Non siamo ancora andati alle urne, ma già possiamo fare una croce sopra queste elezioni e pensare alle prossime. E’ vero che il tema all’ordine del giorno è quanto riuscirà a rimontare Berlusconi con le sue balle, quanto acchiapperà Monti con le sue favole, quanto arriverà a perdere il Pd con i suoi silenzi e suoi patti d’acciaio, a che punto arriveranno Grillo e Ingroia. Ma tutto questo è è in un certo senso lavoro preparatorio, un passaggio del mar rosso dall’era berlusconiana a un’altra repubblica che dovremo decidere noi se sarà oligarchica e tecnocratica, democristiana, socialdemocratica e sociale. E’ evidente che Berlusconi cresce, potrebbe anche vincere, ma che è comunque finito: il suo modello di immobilismo affaristico , Imu o non Imu, non è più sostenibile.

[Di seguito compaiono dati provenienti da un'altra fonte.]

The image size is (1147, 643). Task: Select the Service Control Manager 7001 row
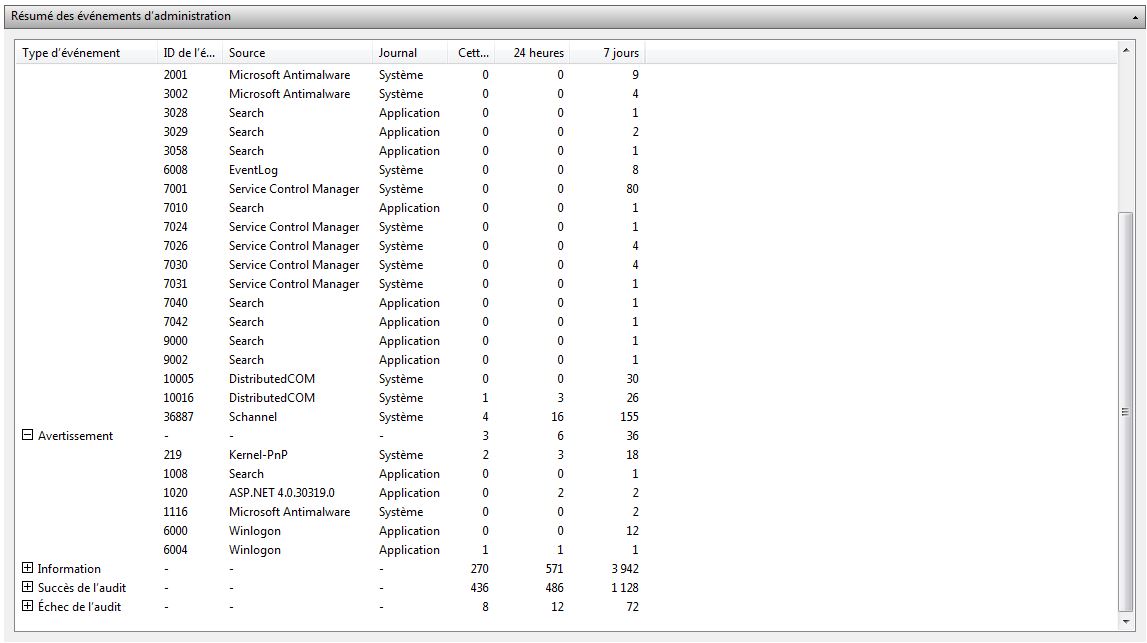pos(293,189)
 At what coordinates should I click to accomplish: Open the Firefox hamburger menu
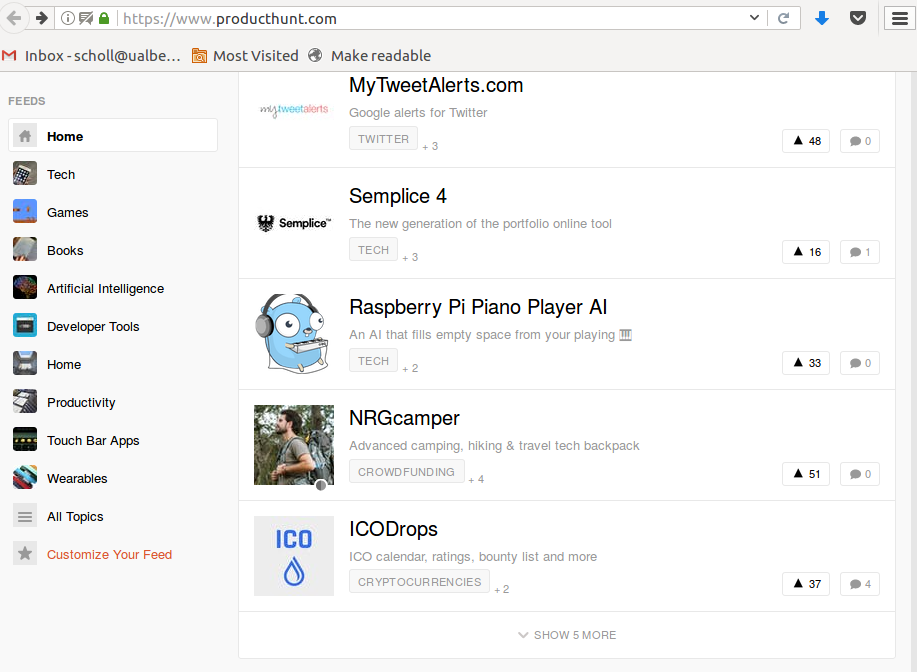tap(898, 18)
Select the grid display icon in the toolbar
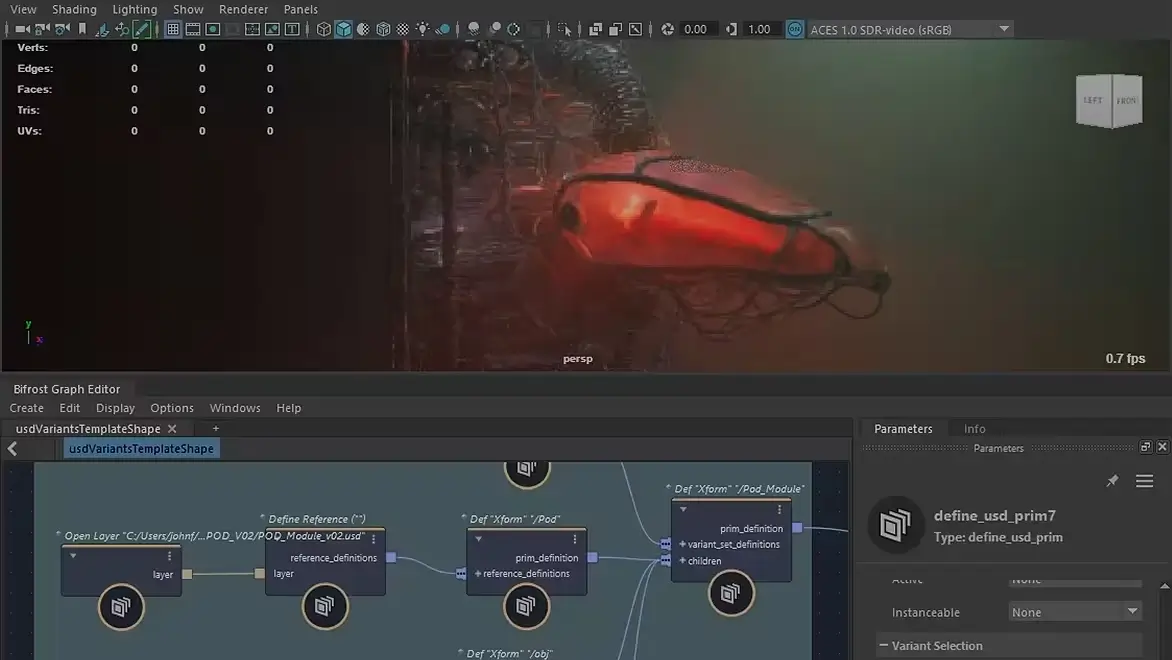 [x=173, y=28]
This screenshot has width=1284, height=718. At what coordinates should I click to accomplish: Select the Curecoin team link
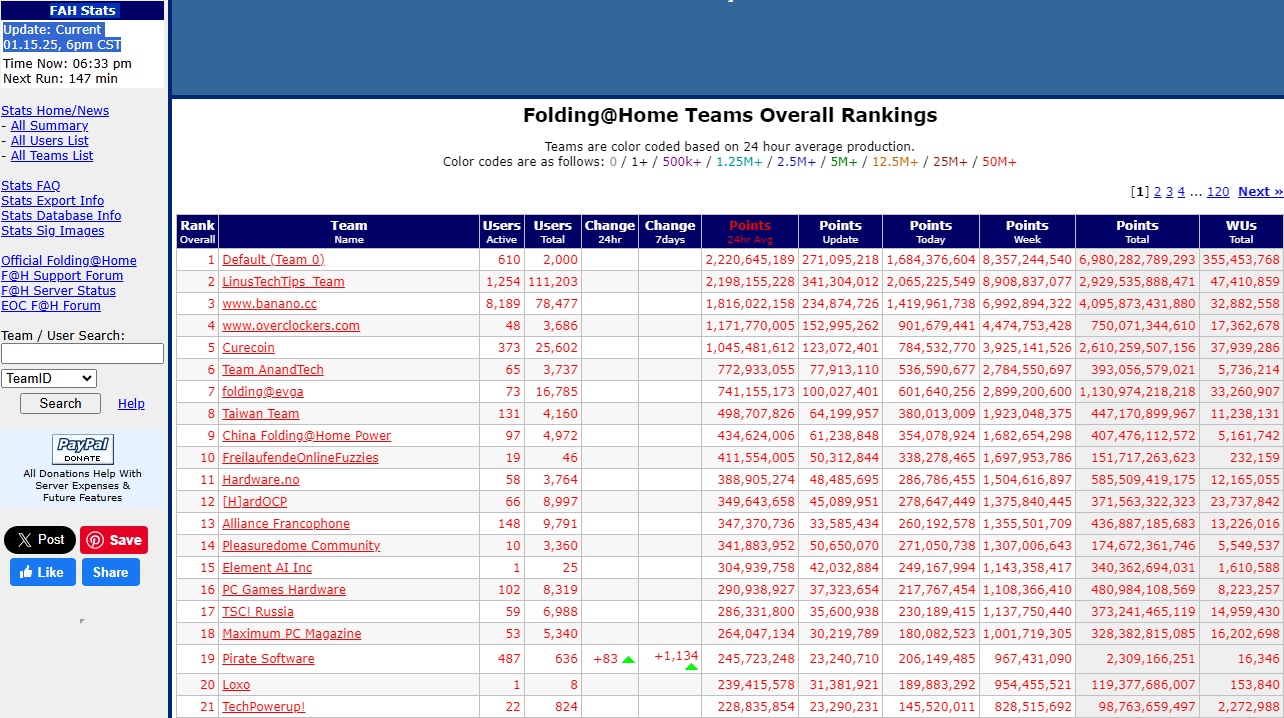click(248, 348)
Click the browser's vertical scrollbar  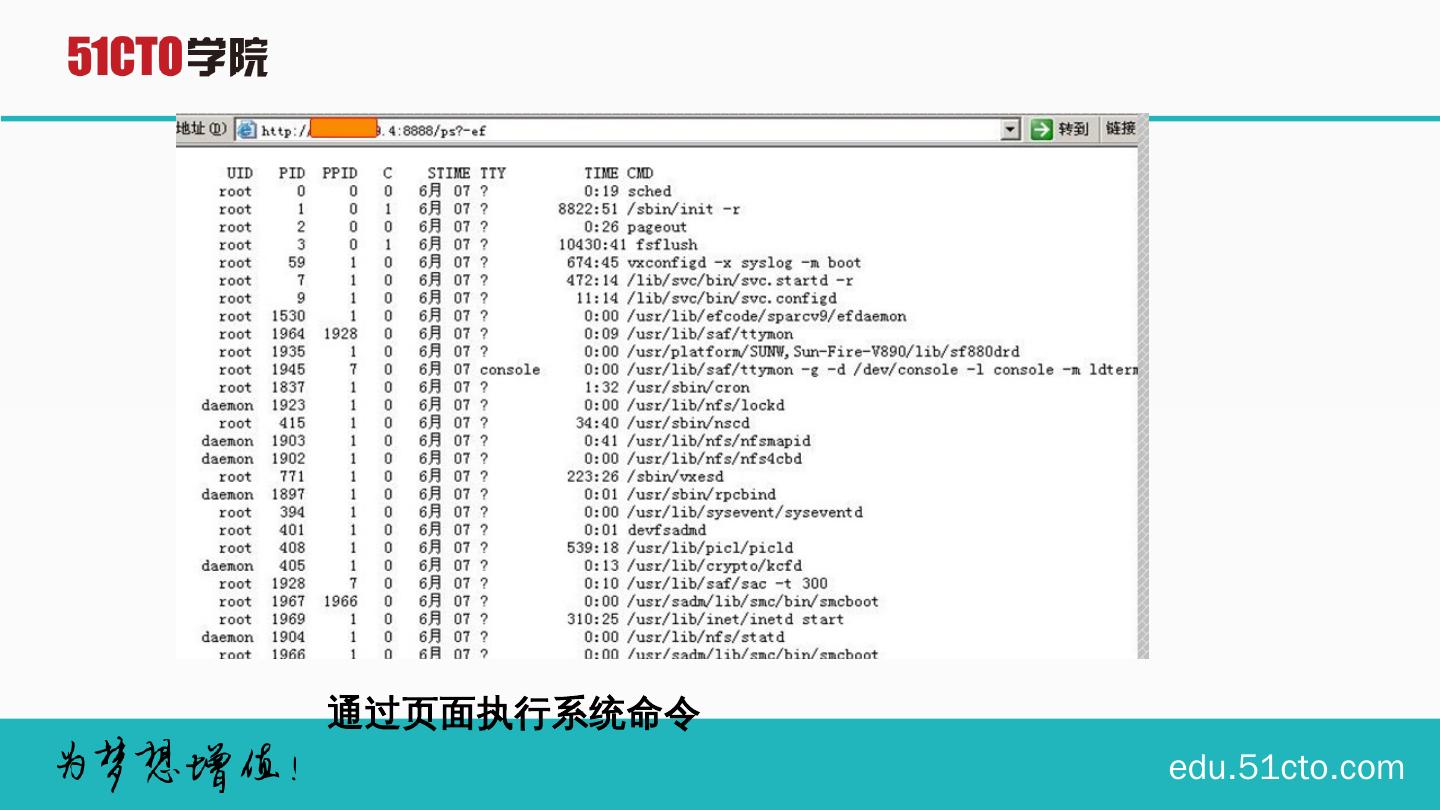point(1143,400)
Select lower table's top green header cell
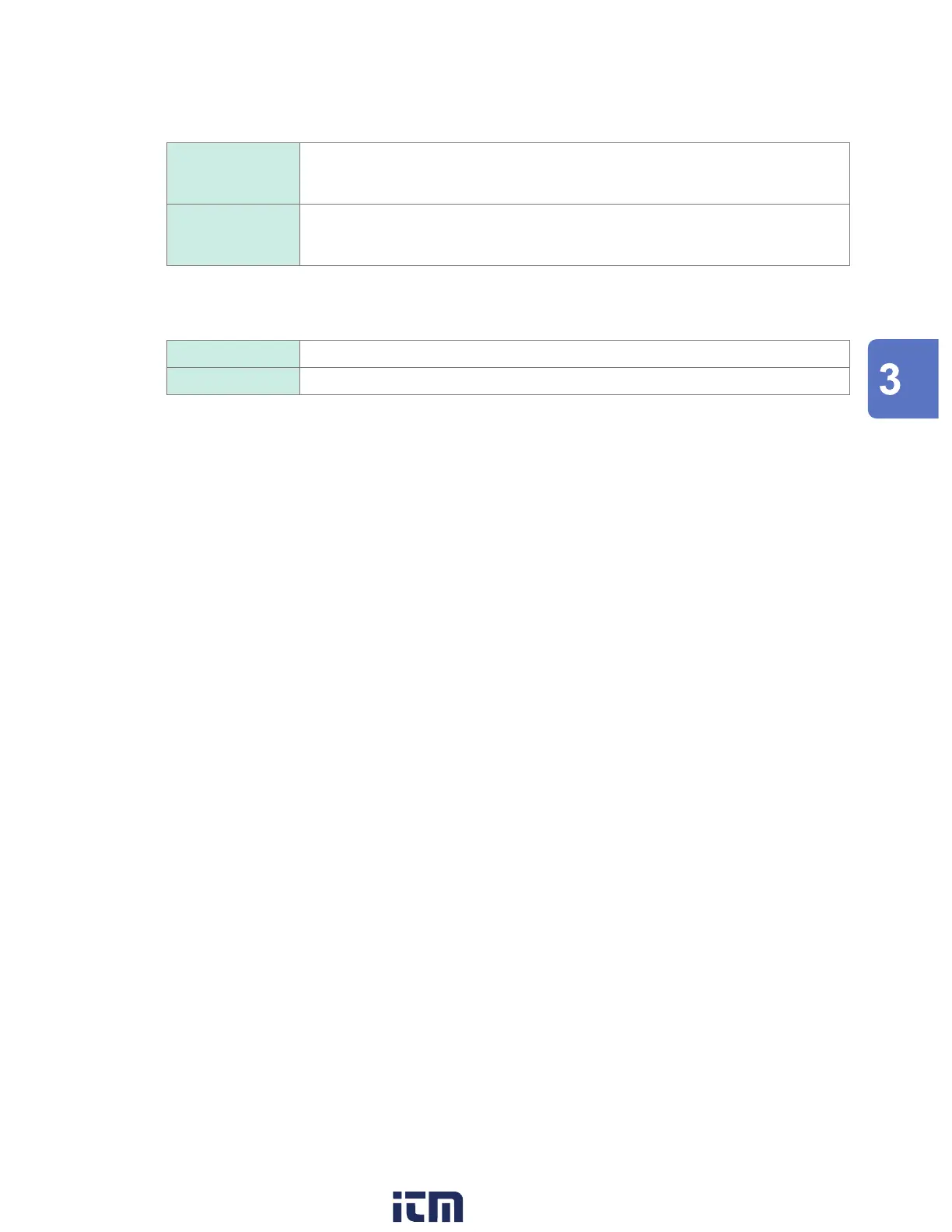952x1232 pixels. (x=233, y=354)
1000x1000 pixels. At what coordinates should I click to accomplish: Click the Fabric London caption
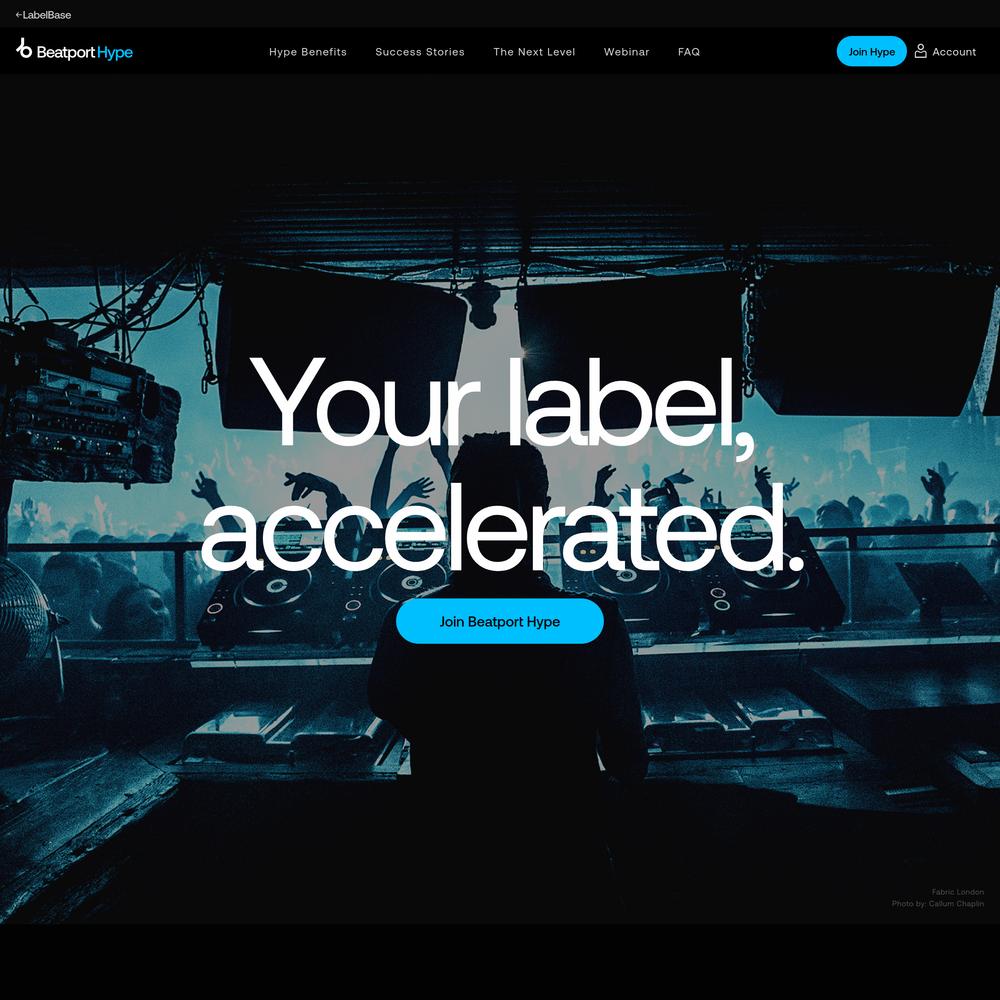click(957, 892)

Ed’ altrettanto evidente che gli altri protagonisti in campo o sono ottusi ideologi o hanno perso contatto con la realtà del Paese o non avranno i numeri per governare, ma solo per prefigurare.
I seggi non sono ancora aperti ma già sappiamo che ci sarà una travagliata alleanza Monti – Pd che durerà almeno fino alle elezioni tedesche. Il significato della convocazione di Bersani è questo: la cancelliera non può permettersi in campagna elettorale gli scossoni che potrebbero venire dalla messa in discussione degli accordi siglati, non può né aprire il portafoglio, né permettersi lo scollamento dell’Europa e un terremoto dell’euro. La signora Merkel sa bene che l’Italia, ancorché sia il ventre molle del continente, è tuttavia una chiave di volta della costruzione continentale e monetaria e dunque si fida solo di Monti per mantenere lo statu quo almeno fino alle elezioni di novembre. Per questo sta esercitando la massima pressione perché questo sherpa non anneghi nella politica e trovi un posto di comando della zattera. Solo successivamente e se non vi saranno sorprese elettorali mollerà la presa e forse si potrà cominciare a pensare a elezioni meno pesantemente condizionate dall’esterno.
Paradossalmente si tratta di un passaggio alle urne inutile dal punto di vista della formazione di un governo o ancor meglio di una governance già scrittà tra Berlino e Bruxelles, già dettata dalla necessità di arrivare al 3,5% di surplus primario e di sborsare 40 miliardi per il fiscal compact, ma decisive per ciò che riguarda il Paese che vogliamo e per le indicazioni che sapremo dare. Il ragionamento sbagliato è proprio quello di fare i calcoli della serva su Camera e Senato o lamentarsi che alcune istanze siano state tradite o altro ancora: il problema di queste elezioni non è quello di attaccarsi alle etichette per far vincere questa o quella, ma di cominciare riscrivere quelle stesse etichette, quelle stinte e quelle bugiarde. In un certo senso si potrebbe dire che proprio perché inutili, ferreamente condizionate dall’esterno, già impacchettate dentro alcune obbligazioni che i tecnici in comunione con destra e sinistra ci hanno regalato, sono anche più libere, visto che almeno per sette mesi il programma è lo stesso chiunque vinca, al di là dei proclami, delle promesse e delle battute.
Certo è uno strano Paese quello in cui la libertà residuale dipende proprio dalla cattività euro – finanziaria. Ma questo è il risultato di vent’anni vissuti dolosamente. Spero solo che non si perda anche questa occasione.